• [What to do]
Filter the records below for the word "Identify". Keep each line that has it.

• [Input for this task]
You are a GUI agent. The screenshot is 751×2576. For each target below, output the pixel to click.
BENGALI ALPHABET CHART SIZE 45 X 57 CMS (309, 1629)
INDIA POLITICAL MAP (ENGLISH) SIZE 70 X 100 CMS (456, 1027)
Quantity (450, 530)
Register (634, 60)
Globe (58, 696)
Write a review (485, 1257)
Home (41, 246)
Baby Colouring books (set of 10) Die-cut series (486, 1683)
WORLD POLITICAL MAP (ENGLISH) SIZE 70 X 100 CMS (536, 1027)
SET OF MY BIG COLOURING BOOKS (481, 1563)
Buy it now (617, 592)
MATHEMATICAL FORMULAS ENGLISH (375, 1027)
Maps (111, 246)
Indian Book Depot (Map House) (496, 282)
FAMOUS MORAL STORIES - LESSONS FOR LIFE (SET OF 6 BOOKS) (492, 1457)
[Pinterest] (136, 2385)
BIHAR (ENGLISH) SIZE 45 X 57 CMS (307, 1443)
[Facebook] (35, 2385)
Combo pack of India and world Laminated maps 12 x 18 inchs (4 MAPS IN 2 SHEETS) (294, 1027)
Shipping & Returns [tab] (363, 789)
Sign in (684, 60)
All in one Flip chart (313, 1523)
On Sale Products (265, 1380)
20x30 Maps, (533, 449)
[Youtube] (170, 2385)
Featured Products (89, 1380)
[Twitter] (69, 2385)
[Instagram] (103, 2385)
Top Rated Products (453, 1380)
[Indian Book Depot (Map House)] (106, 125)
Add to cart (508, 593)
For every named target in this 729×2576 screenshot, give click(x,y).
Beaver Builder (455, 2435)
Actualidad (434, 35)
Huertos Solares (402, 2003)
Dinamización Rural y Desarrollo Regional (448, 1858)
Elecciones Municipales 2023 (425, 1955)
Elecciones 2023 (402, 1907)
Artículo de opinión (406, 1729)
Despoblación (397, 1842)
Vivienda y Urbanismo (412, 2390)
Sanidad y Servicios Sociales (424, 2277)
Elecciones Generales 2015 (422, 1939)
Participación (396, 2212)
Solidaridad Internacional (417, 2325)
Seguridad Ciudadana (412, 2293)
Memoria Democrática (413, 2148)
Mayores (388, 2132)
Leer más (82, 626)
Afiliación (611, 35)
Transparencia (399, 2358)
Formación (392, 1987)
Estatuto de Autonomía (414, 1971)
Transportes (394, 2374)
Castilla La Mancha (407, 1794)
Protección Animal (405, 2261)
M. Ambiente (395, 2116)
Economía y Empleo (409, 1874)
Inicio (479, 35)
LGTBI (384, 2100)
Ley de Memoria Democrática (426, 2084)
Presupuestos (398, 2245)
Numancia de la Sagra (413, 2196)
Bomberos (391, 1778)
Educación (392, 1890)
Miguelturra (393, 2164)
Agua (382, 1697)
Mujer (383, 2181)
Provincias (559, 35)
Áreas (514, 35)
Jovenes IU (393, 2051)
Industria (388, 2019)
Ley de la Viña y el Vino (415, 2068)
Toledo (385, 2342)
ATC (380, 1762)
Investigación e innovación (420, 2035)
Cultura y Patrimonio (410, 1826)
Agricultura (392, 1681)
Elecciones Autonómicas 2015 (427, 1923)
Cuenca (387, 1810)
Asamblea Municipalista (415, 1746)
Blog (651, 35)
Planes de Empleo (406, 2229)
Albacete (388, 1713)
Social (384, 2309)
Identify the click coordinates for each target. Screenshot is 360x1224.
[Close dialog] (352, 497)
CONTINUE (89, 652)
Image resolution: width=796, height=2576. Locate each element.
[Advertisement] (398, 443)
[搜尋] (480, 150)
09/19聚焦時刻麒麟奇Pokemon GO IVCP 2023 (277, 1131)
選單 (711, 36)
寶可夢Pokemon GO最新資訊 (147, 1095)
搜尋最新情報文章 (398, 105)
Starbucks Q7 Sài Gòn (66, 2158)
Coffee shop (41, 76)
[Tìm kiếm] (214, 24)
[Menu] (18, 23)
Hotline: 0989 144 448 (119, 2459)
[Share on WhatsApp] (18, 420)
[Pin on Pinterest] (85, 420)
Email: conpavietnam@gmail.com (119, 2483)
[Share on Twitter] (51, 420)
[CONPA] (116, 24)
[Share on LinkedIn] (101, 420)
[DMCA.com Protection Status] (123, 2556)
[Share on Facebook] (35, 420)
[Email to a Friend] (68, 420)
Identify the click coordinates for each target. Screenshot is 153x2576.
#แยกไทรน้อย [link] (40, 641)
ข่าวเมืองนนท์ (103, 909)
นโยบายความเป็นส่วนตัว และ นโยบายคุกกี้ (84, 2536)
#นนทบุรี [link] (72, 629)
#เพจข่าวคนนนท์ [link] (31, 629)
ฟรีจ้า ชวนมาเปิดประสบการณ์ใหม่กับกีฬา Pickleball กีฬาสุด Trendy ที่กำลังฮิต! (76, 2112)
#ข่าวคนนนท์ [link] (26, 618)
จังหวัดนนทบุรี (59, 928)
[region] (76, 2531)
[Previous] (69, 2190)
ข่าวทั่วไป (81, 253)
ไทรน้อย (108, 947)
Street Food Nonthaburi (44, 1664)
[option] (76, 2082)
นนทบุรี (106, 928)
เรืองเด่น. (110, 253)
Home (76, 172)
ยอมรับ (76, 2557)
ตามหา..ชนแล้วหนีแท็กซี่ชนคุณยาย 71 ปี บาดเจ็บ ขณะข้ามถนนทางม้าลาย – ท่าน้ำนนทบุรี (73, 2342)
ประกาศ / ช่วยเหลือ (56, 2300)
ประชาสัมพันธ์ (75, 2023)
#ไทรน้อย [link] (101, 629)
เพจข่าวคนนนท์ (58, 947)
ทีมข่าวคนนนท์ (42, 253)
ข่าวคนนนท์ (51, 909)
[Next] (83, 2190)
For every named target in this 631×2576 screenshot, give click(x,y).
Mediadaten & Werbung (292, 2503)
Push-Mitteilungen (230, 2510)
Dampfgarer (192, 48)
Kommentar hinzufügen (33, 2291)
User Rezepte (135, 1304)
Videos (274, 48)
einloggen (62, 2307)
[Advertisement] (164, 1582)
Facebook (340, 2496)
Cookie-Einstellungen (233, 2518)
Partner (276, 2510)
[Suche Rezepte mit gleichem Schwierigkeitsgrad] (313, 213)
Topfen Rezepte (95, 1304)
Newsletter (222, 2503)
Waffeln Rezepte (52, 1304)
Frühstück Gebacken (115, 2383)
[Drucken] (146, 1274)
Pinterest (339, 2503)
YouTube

• [Answer for the task]
Identify the click coordinates for each target. Screenshot is 360x1224.
Identify the click coordinates for each target. Screenshot is 153x2576.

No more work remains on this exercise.